WRITTEN INSTRUCTION A :: In the passage on Christianity and the classical world, why did Christians put a stop to the Olympic Games in AD 393? Answer in one to three sentences.

Christianity is an oriental religion whose irruption into the classical world overwhelmed it and changed the course of its development. It is fruitless to speculate how the history of the West might have proceeded if Christianity had expired, after a short time, as merely another version of that common Middle Eastern theme - from Egyptian mythology to the Orphic rites -of the dying and reviving god. But we can make a guess, as follows.

For one thing, Plato's and Aristotle's academies in Athens would not have been suppressed in AD 529 on the grounds of their 'pagan' teachings. The delicate irony attaching to this occurrence is that their suppressor, Justinian, named the great church he built in Constantinople 'The Church of the Holy Wisdom'. For another, there would have been no Christians to put a stop to the Olympic Games in AD 393 because they disliked the athletes' nudity. Gymnos, from which our 'gymnastics' comes, means 'naked'.

Apologists might say that without the accident of Christianity's becoming the official religion of the Roman Empire, we would be without the glorious Annunciations and Crucifixions of Renaissance art. But in balance with the sanguinity of Christian history - its crusades, Inquisitions, religious wars, drowned witches, oppressive morals and hostility to sex - this seems a minor loss. In place of Annunciations we would have more depictions of Apollo Pursuing Daphne, the Death of Procris, Diana Bathing, and the like. By almost any standards, apart from the macabre and gloomy ones of Puritan sensibility, an Aphrodite emerging from the Paphian foam is infinitely more life-enhancing an emblem than a gloomy Deposition from the Cross.

ITEMS ::
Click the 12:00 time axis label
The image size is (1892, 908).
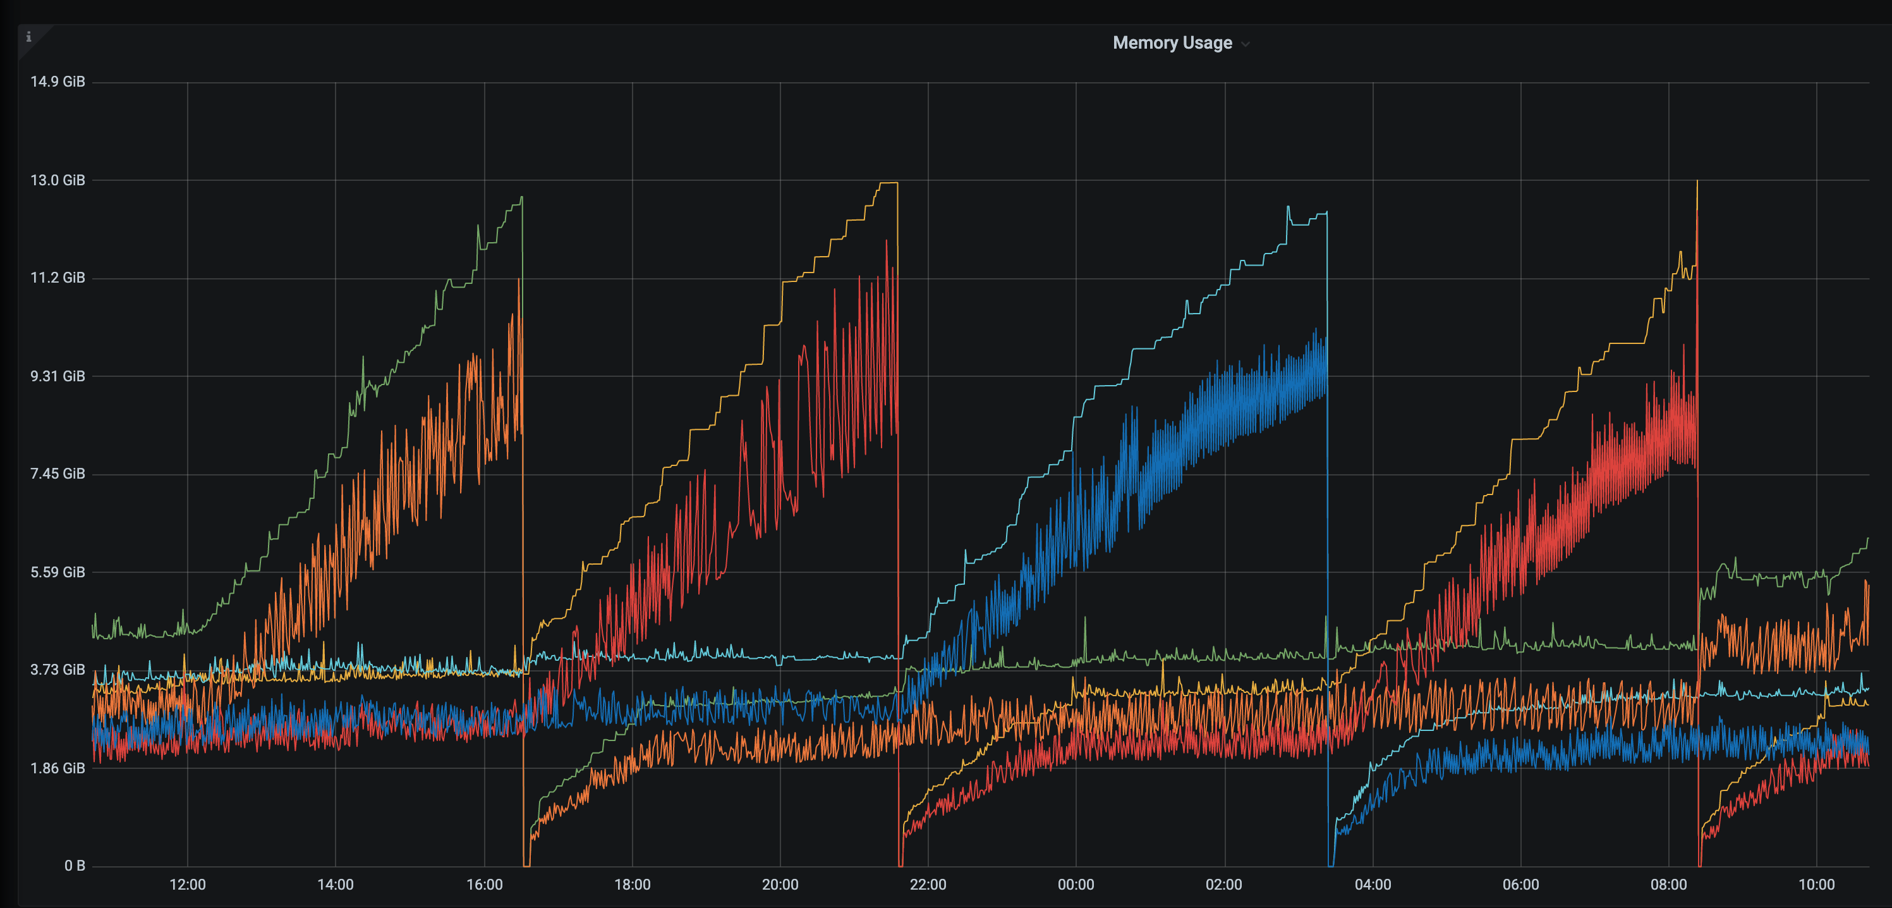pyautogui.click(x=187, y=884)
...
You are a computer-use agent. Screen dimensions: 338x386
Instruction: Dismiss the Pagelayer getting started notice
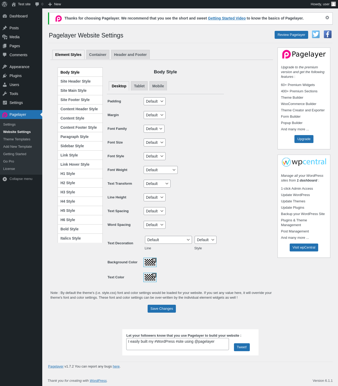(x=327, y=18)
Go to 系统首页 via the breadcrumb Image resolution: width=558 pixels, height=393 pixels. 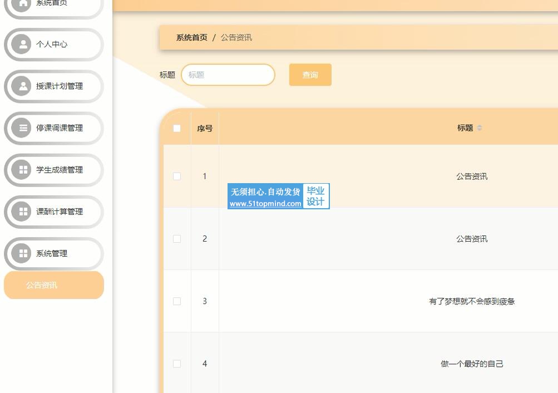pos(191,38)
---
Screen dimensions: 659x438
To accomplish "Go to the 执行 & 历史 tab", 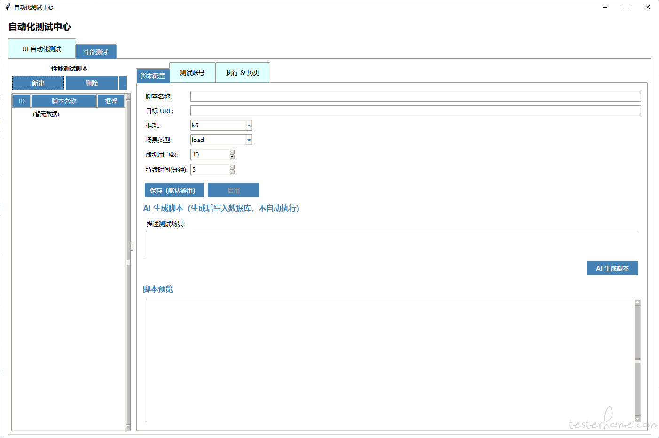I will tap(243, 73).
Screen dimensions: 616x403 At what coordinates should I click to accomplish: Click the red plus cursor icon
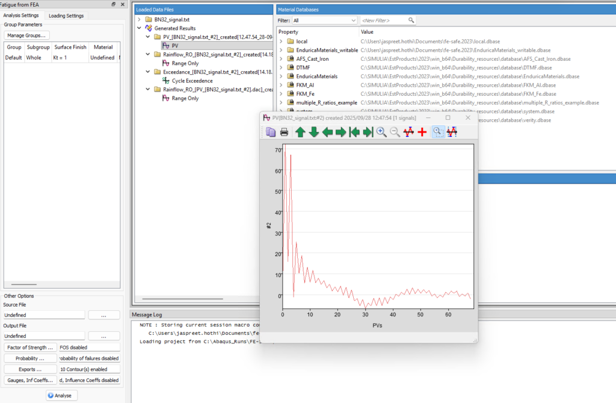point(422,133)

WRITTEN INSTRUCTION B :: Copy the lines of the entries, starting at the line that has "Click the 12:00 time axis label" and stopping after the line that has "pyautogui.click(x=187, y=884)". Omit the pictures.

RESULT A :: The passage says Christians ended the Olympic Games in AD 393 because they disliked the athletes' nudity.

RESULT B ::
Click the 12:00 time axis label
The image size is (1892, 908).
pyautogui.click(x=187, y=884)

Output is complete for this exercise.